Earth’s only natural satellite is simply called “the Moon” because people didn’t know other moons existed until Galileo Galilei discovered four moons orbiting Jupiter in 1610. The Earth and Moon are tidally-locked. Their rotations are so in sync we only see one side of the Moon all the time. (Humans didn’t see the lunar far side until a Soviet spaecraft flew past in 1959.)
Have you ever wondered what causes the phases of the Moon? The diagram below shows the Moon’s phases as we see them in the Northern Hemisphere, and at each position of its orbit. Lunar phases are created by changing angles, or relative positions, of Earth, Moon and Sun, as the Moon orbits the Earth.
As the Moon waxes and wanes, sunlight illuminates different features on its surface. Up until the full Moon, crater rims cast mile long shadows that produce a stark contrast against the lunar surface. The first and last quarter Moon are the best for seeing details, especially along the terminator (the line between the lit and unlit side). If you look long enough in the dark area near the terminator you can even find bright points of light—lunar mountain ranges catching the first light of the Sun as the Moon orbits around the Earth.
A full Moon is stunning to see in the sky, but its brilliant light washes out many surface details from view. However, a full Moon can be a great time to study the largest structures on the Moon, like craters and maria.
May 4 – New Moon
May 11 – First Quarter Moon
May 18 – Full Moon
May 26 – Last Quarter Moon
Deep sky objects
Cat’s Eye Nebula
Observing method: Telescope
This beautiful planetary nebula is well placed to find with a telescope this summer. Look in the crook of the neck of Draco, the Dragon, to spot a tiny blue jewel. The remnants of this dead star glow from the energy left from a white dwarf at the center of an expanding, cooling cloud of gas left over from the original star’s outer atmosphere. Although most of this object is made of hydrogen and helium, there are other elements as well. The blue color comes from doubly ionized oxygen, or OIII (‘oh-three’). Even more detailed observations from telescopes like the Hubble Space Telescope have revealed multiple layers in this stellar remnant: ring-like structures whose exact formation is still unclear.

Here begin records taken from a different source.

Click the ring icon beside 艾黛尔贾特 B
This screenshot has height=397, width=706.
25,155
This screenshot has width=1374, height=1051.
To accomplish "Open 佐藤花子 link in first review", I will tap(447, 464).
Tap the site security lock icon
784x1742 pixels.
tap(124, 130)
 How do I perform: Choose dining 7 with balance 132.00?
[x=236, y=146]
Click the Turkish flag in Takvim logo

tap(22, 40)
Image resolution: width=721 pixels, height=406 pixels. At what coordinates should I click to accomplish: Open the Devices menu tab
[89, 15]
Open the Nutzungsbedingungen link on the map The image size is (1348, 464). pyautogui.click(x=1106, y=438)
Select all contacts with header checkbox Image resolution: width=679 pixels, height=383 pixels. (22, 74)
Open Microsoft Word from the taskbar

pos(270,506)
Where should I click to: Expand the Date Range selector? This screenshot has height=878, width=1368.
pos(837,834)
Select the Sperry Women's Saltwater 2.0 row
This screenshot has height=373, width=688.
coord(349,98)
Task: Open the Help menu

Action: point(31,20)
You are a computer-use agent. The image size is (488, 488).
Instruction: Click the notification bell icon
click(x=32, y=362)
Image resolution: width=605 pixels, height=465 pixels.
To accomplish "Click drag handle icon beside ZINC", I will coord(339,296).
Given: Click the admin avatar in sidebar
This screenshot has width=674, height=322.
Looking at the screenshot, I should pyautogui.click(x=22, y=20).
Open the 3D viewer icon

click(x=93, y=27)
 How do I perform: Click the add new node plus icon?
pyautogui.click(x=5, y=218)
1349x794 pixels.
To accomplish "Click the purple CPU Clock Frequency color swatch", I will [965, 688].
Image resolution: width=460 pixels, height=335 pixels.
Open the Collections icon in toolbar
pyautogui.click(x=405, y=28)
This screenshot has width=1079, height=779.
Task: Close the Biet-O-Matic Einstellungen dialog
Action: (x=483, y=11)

Observing method: Naked eye, binoculars, telescope
Constellation: Ursa Major
Mizar and Alcor are located in the crook of the Big Dipper’s handle. Mizar is the second star from the end, and Alcor its fainter companion. Persian astronomer Al-Sufi noted this binary star system as “the one with which people test their vision.” A binary star system is one where two stars revolve around each other or both revolve around a common center—these two orbit each other every 750,000 years.
Today, especially when under light polluted skies, binoculars help resolve the binary star. In fact, astronomers confirmed in 2009 that Mizar is four stars and Alcor is two stars (gravitationally bound to Mizar’s quadruple system).
Mizar and Alcor not only test human eyesight, but the limits of our technological vision. Note: Viewing Mizar/Alcor is not an adequate replacement for a visit to the optometrist!